The national approach towards property ownership has not shifted much from the early post-independence years, when owning a home was a safe bet against raging inflation. In fact, home ownership has been put on a pedestal with the idea that a flat is an ever-appreciating asset that provides financial security into retirement.
This line of thinking can be dangerous, though. “Property price inflation that outstrips wage inflation, or consumer price inflation in general, shouldn’t be viewed as a good thing,” says Low, adding that home ownership is useful but only to a point. “It eats into people’s liquid savings [and] feeds into the mindset that property prices will rise continuously.”
There is also the risk of an asset bubble, and one that is dangerously fuelled by leverage as people borrow to buy property with the expectation that prices will rise. “Asset appreciation is okay, as long as it’s not fuelled by leverage,” says Low.
Indeed, earlier this year, concerned about the high prices that old flats were fetching, Minister for National Development Lawrence Wong cautioned that buyers should not assume all old flats will be eligible for the Selective En bloc Redevelopment Scheme, where the government gives owners of older flats a package with compensation and rehousing benefits. Flats that have SERS potential often command a premium.
It could also result in a rentier class, which, in Low’s view, is detrimental to the broader society. “For the individual, does passive income make sense? Of course. But if everybody wants to be a rentier, who is going to be the productive class? This is the tragedy of the commons; it’s like everybody standing up in a stadium to get a better view,” he says. “It’s [also] deeply unequal: Who are those who have the appetite to play the property market? It’s a regressive distribution of resources.”
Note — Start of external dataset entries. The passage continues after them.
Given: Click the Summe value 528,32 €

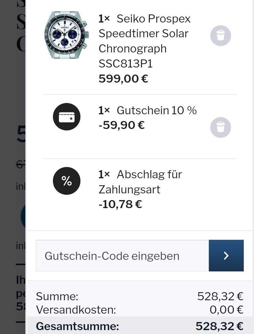Looking at the screenshot, I should click(220, 296).
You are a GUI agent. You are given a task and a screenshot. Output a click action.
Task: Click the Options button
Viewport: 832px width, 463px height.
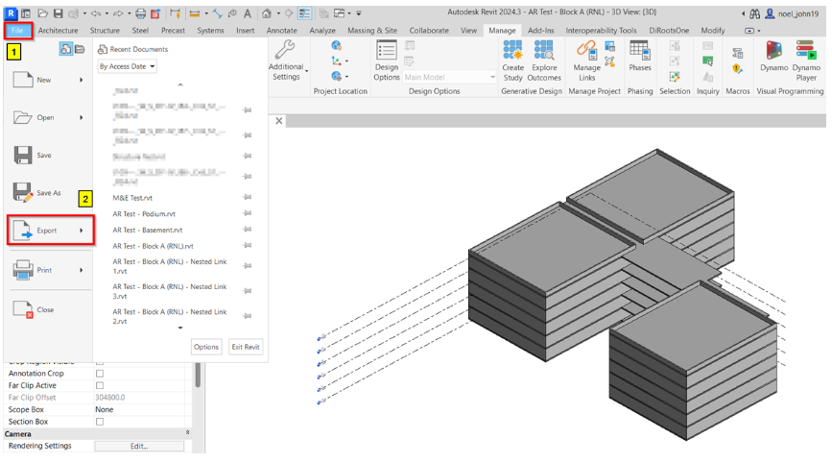tap(206, 347)
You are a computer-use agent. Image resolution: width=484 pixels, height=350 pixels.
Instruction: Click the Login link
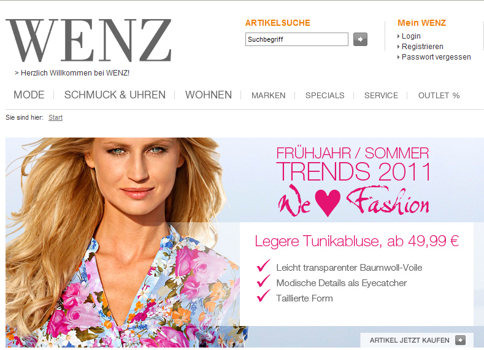click(x=411, y=36)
Government intervention could resolve some of these problems. “The property market can’t be expected to self-correct,” Low adds. “It’s not like other markets. In any other market, when prices rise, people buy less. In housing, there’s a speculative element. If people expect prices to go up, they buy more and, by doing so, propel prices higher, and then expectations become more bullish.”
On its part, the government has said it is keeping a close eye on the market. The curbs on property purchases, implemented in stages since September 2009, are also likely to stay, although industry analysts are not expecting further tightening. “If any [is to be done], indirect measures could be considered,” note DBS’s analysts. These could include limits to lending, particularly to developers, as well as raising the supply of government land sales. “This is an easy solution in our view as it will offer more alternatives... and thus result in more cautious bidding.”
Says Low: “I think the right conclusion to draw from all this is, first and foremost, the era of almost-guaranteed property price appreciation is over.”